Please note: this post was written in collaboration with Steve Smith of ‘The Language Teacher toolkit’ and Dylan Vinales of Garden International School
1.Introduction – Beyond testing and quizzing
A recurrent theme in my blogs is the belief that Modern Language listening instruction, as it is currently carried out in many L2 classrooms, is more about testing than modelling. Students are usually asked to listen to a text uttered at near-native or native speed and answer a set of questions on it which typically involve picking out a few details here and there or deciding whether some statements made about that text are true or false. In other words, quizzes through and through, which often elicit a lot of guesswork from the students who are not always adequately prepared for them and equipped at best with basic inference strategies.
Add to this the fact that typically the aural input found in textbooks and other published resources does not contain the repetitions, redundancies and cues that not only facilitate understanding, but also make language more noticeable and memorable.
To make things worse, students are usually asked to listen to each listening extract two or three times maximum and the pre-listening task preparation and post-task recycling are usually minimal. Once the marking is over and done with, the class move on and the listening track just listened to is usually not revisited again. As it is obvious, not much learning occurs, as such practice does not allow for many opportunities for students to notice and analyse new language items and patterns.
This model is seriously at odds with the way humans learn languages in the early stages of first language acquisition, where input from caregivers and the family entourage is usually fairly highly patterned, repetitive and cue-rich (especially in terms of visual input) and the same language is recycled over and over again in very similar contexts with frequent positive and negative feedback which confirms or negates the children’s inferences.
Such an approach to listening instruction also clashes with the way in which much second language learning occurs in naturalistic/immersive environments, where L2 learners usually develop their listening skills through extensive oral interaction with native speakers or other L2 experts who repeat, paraphrase, explain and use plenty of cues to facilitate the comprehension of their input. In real life, humans are active listeners who use their eyes as much as their ears to comprehend their interlocutor’s input often cueing them to any breakdown in communication and negotiating meaning with them when that happens.
- 2. The aims of this post
In this post I reiterate and expand on a concept I put across in my article ‘Listening Instruction Part 1′. The notion, that is, that at lower levels of proficiency listening instruction should concern itself more with listening-as-modelling (henceforth LAM) than with listening for testing comprehension.
But WHY is it crucial to implement LAM ?
First and foremost, as it is obvious, to prepare our student for aural comprehension, the most important skill in real-life communication – around 45 % of total real-life communication involving the listening modality whilst only 15 % occurs through reading and only 10% through writing. If our learners acquire the L2 target grammar and vocabulary almost exclusively through the written medium – as it often happens – they will struggle when processing it aurally, a common phenomenon in the typical UK classroom.

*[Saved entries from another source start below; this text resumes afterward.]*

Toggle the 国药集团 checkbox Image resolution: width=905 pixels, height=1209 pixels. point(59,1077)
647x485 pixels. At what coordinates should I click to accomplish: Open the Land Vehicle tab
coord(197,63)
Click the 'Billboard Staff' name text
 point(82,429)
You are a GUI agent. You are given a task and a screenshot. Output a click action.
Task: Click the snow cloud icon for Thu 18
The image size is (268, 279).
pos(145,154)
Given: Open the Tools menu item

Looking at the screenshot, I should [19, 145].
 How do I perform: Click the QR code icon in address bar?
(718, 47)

On the other hand, frequent exposure to LAM will enhance their ability to code new input thereby lessening the processing cognitive load and – as an added benefit – facilitating the noticing of any grammatical and syntactic features in aural input.

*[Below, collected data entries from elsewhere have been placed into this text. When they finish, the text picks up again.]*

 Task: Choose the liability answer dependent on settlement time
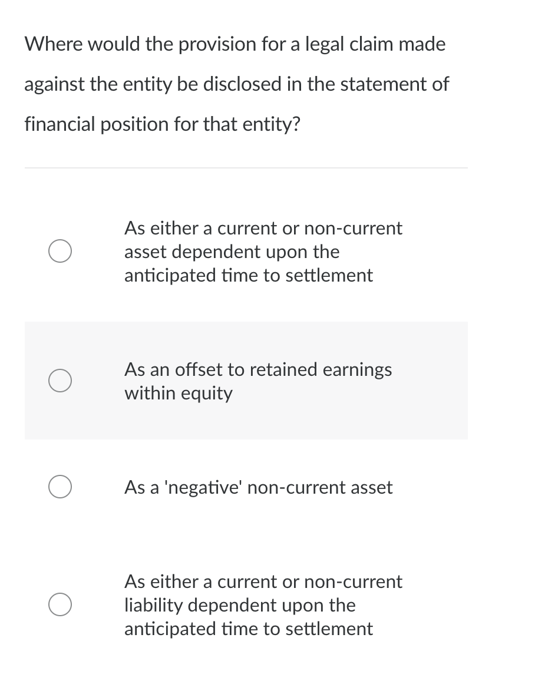[x=263, y=605]
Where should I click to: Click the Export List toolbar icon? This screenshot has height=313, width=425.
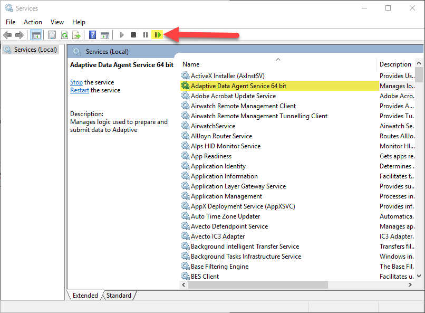[76, 35]
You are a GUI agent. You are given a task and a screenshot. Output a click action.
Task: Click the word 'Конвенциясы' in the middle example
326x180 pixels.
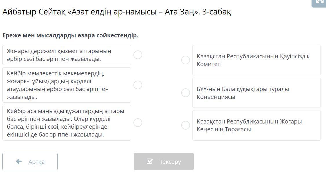pyautogui.click(x=216, y=97)
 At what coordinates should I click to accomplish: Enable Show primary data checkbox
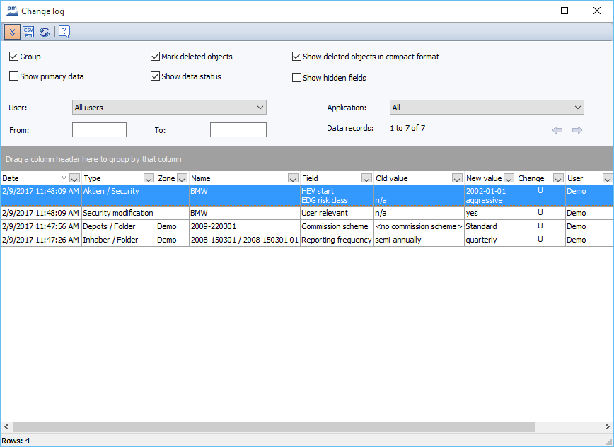coord(14,76)
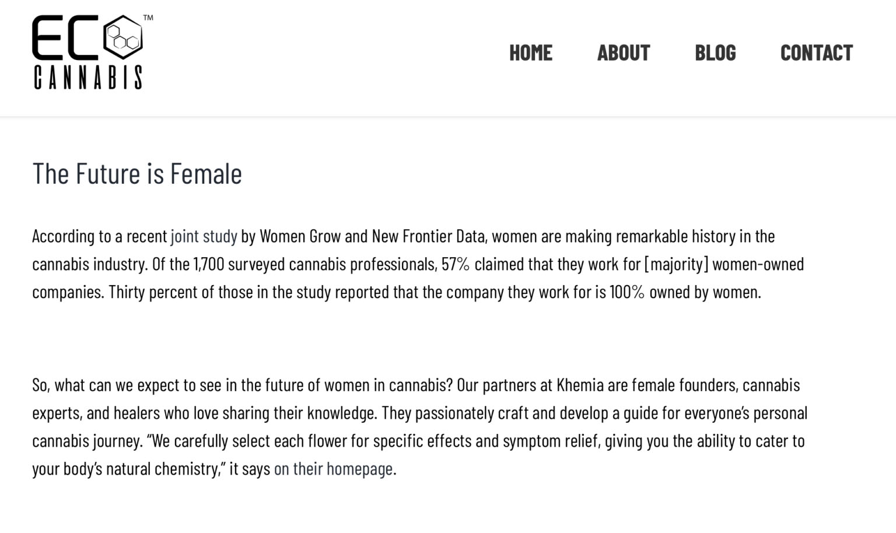Click the '1,700' number in the article

(208, 264)
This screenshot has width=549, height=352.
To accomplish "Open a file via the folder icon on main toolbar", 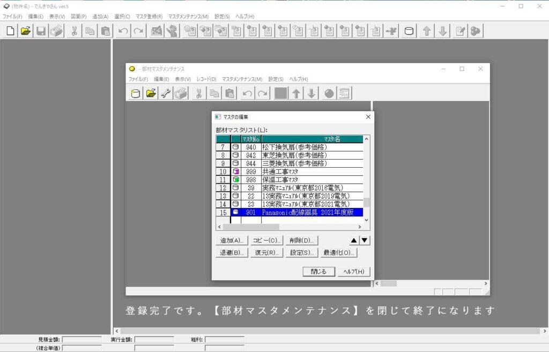I will 25,31.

Secondly, masses of LAM will impact students pronunciation and decoding skills, which in turns may enhance their oral and reading skills. Effective listening comprehension requires mastery of bottom-up processing skills as much as it does top-down. LAM develops learner bottom-up processing skills by constantly modelling L2 vocabulary, functions, grammar and syntax through the listening medium.
Thirdly, by aiming at modelling rather than quizzing, LAM allows for the explicit instruction of grammar and syntax through the listening medium – which is impossible during listening comprehension tasks as the students are focusing on answering questions.

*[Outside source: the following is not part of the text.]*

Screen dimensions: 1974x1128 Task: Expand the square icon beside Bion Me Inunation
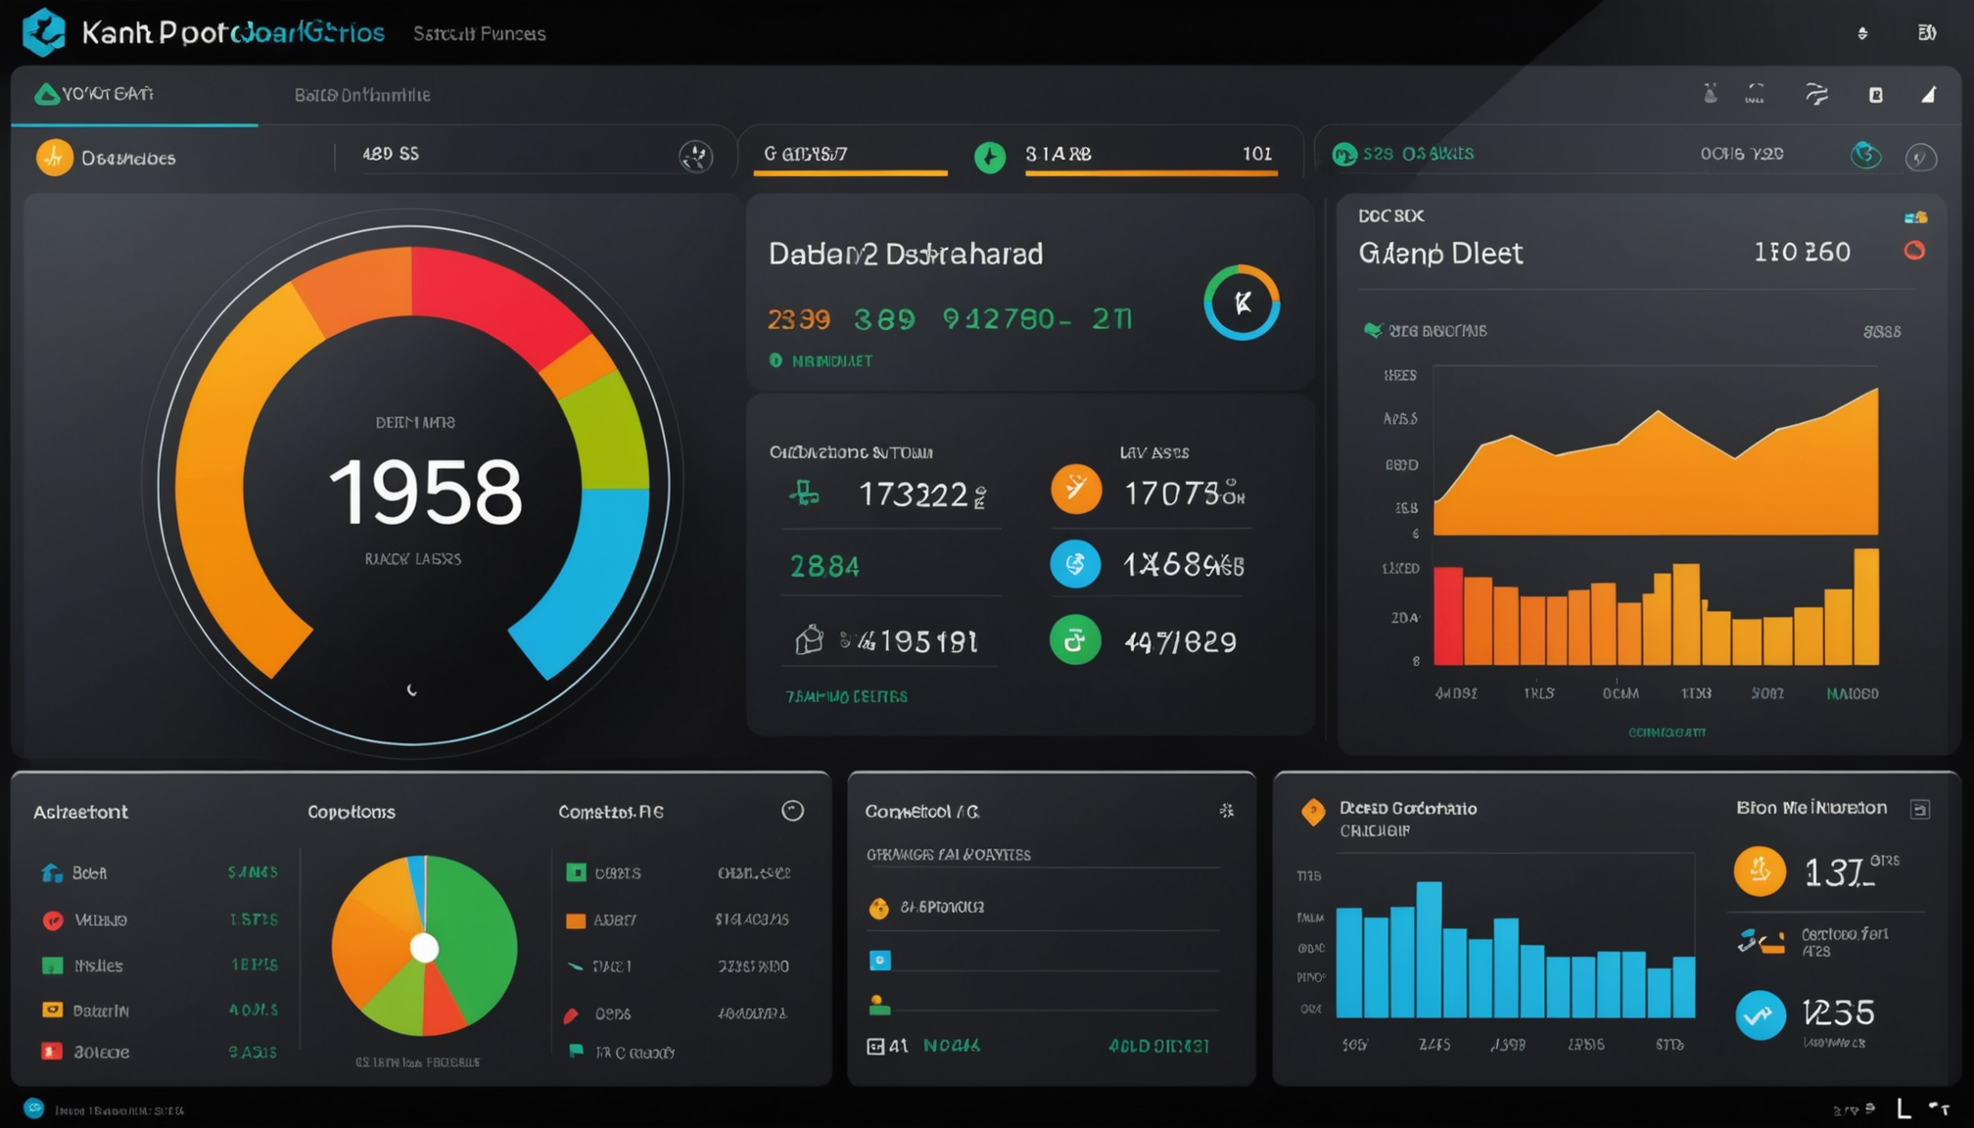pos(1920,809)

Fourthly, the fact that LAM recycles the same core items time and again and is highly patterned makes the input more accessible and memorable.
3. Eight features of effective LAM practice
To be most effective, LAM activities – as I envisage them- should:
- address all levels of language processing, from the phonological features of words to the understanding of larger discourse structures (long sentences and paragraphs) both in terms of meaning and how they function;
- include highly patterned (e.g. lots of repetition) comprehensible input uttered at a speech rate which is accessible to the target learners;
- start with highly structured and highly scaffolded activities which become gradually less structured and more demanding;
- Start with smaller units of discourse and gradually build up to larger ones;
- involve a variety of tightly-sequenced tasks which recycle the same language items and patterns;
- prepare the students for any subsequent listening comprehension tasks;
- avail itself of visual aids and other cues (e.g. typographic devices to translation) which facilitate understanding of the input;
- explicitly promote the noticing of new L2 items
In the below, I will show how this can be done through low effort and high impact activities which I have been using for a long time and have significantly impacted my students’ proficiency. Most of the activities below are not rocket science and you may be implementing some of them already in your lessons – although probably not as often as I would advocate. Interestingly, some of them are regarded as ‘legacy methods’ and are consequently somewhat frowned upon, despite the fact that recent research seems to indicate they can indeed positively impact proficiency.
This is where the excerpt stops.